By Dr. Guy Bunker (@guybunker).
There have been a couple of stories in the past week causing a bit of a stir in the tech community. The first was the discovery of the ET game for Atari in a landfill site in New Mexico. It had the dubious honour of being thought of as the worst video game of all time, but somehow history puts on rose tinted glasses, so it has become a new sensation. The second story, along the same lines, was the discovery of lost artwork that Andy Warhol had made on an Amiga in 1985. So, really what’s the story from a corporate IT perspective?
The reality is that in both these cases, the information was old, but still had a huge amount of value – to someone. Critical information for business is the same, and as with the stories in the press, even old data can still be relevant to today.
One of the big data loss stories from yesteryear was the HMRC breach back in 2007. Information on 25 million individuals was lost when unencrypted discs went missing. There was a big hoo-ha at the time and it was one of the events which has driven legislation on data loss notification. At the time I wrote about the potential long term effects of the breach – and this is highlighted again this week with the new stories. What if, after all these years, those discs were to turn up and fall into the wrong hands of some cyber-criminals?
The information included names – well those don’t change very often. Addresses, they do change, but even after nearly seven years, a significant number of them will be the same. Bank account details – the chances are that most of these will still be the same. So, from a cyber-criminal perspective, there is still ‘gold’ in them there discs.

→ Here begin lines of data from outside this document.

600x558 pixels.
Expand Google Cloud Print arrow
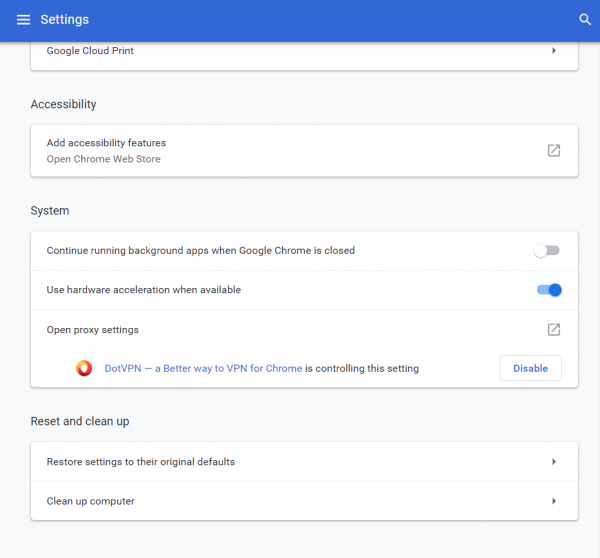(x=553, y=50)
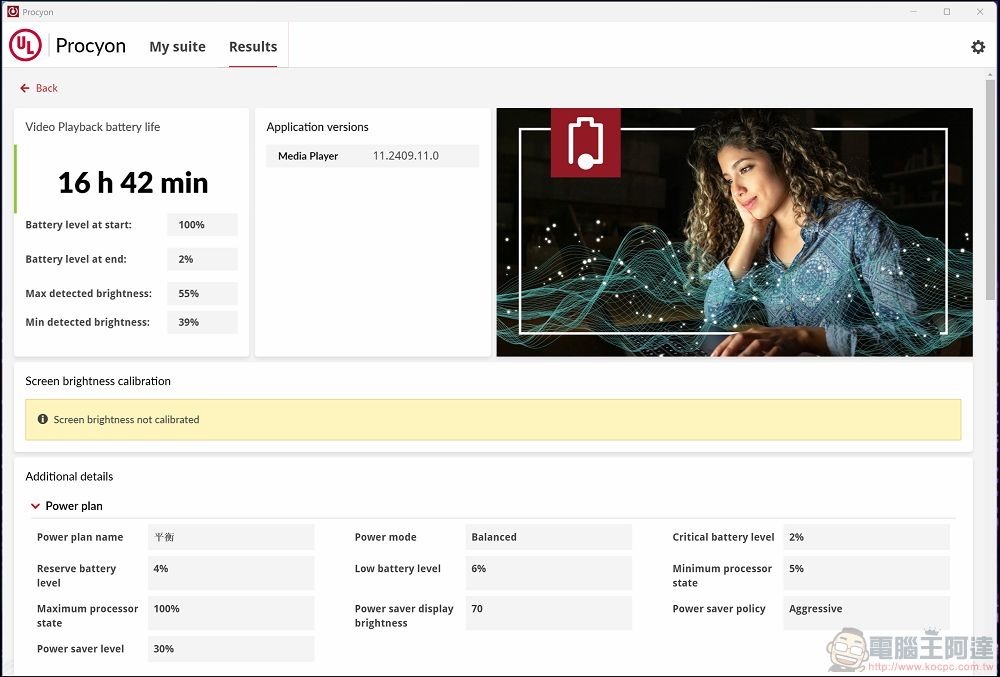The height and width of the screenshot is (677, 1000).
Task: Click the UL logo in the header
Action: click(25, 46)
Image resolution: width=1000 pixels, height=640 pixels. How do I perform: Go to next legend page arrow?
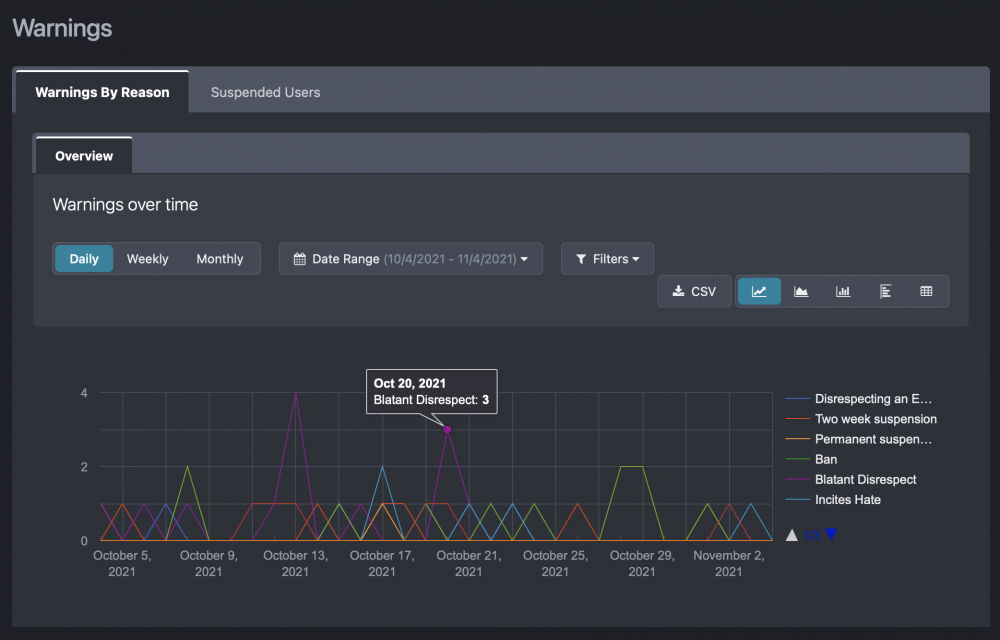(x=831, y=535)
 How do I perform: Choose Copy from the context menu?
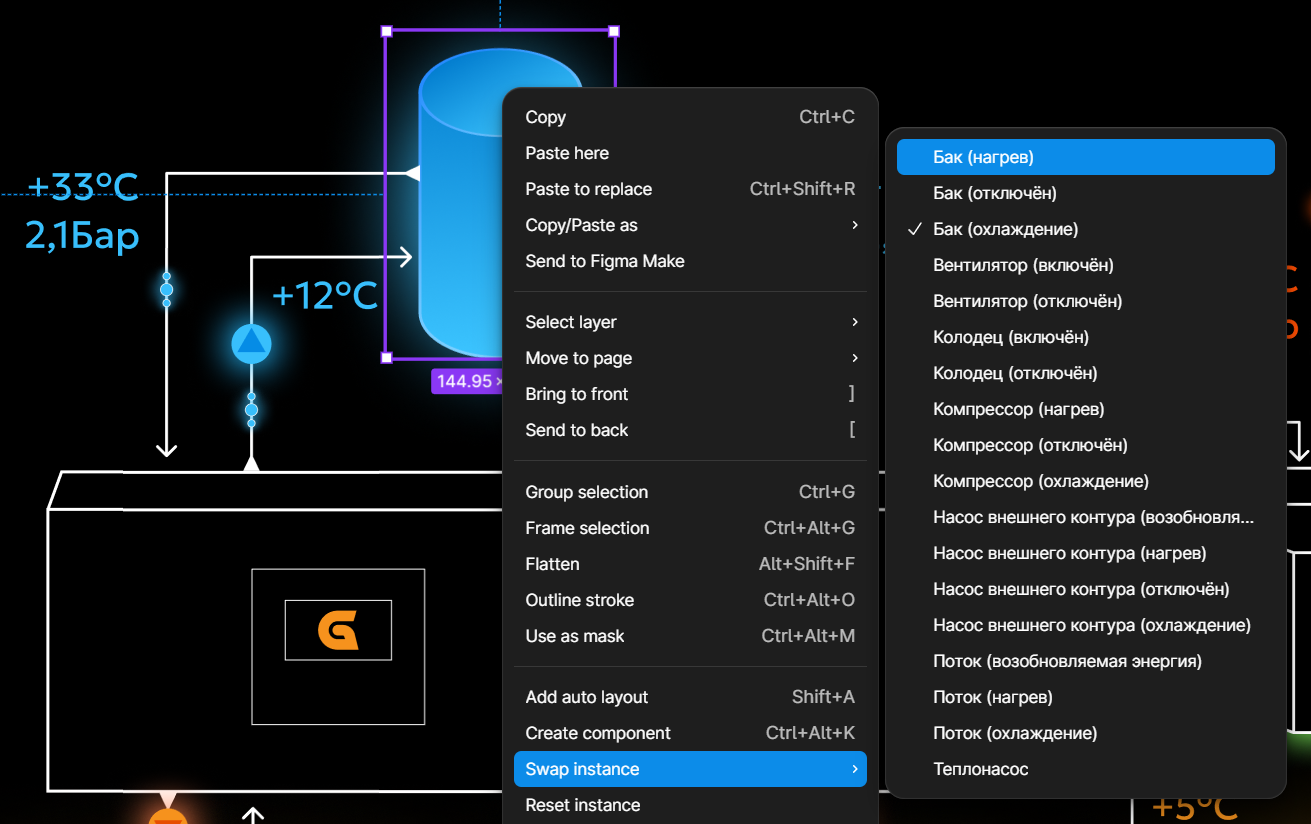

The moral of the story is that organizations need to have a process for data disposal, which doesn’t just talk to the new information, but also for old as well. When looking through dusty old filing cabinets, old floppy discs need to be properly destroyed – not just sent to landfill with the hope that they won’t be found again! Organizations, especially HR departments, are excellent at destroying old records – the shredders run hot on old paperwork, there is something to be learned from their due processes.
It is not just about floppy discs; there is a need to adequately destroy the information on CD ROMS, DVDs, old USB sticks and USB drives, as well as on old laptops and desktops. As part of an Information Governance or Critical Information Protection program, there is a step identifying where information is held – this is then where there needs to be process around it being destroyed. BYOD (Bring-Your-Own-Device) adds complexities to data disposal, but these complexities are not insurmountable, especially if there is planning at the start of the information lifecycle, rather than at the end.
The stories in the press are quite fun, but they show the need for better information tracking and management. Without this, organizations could also end up in the news – years after the fact, and not in such a good way.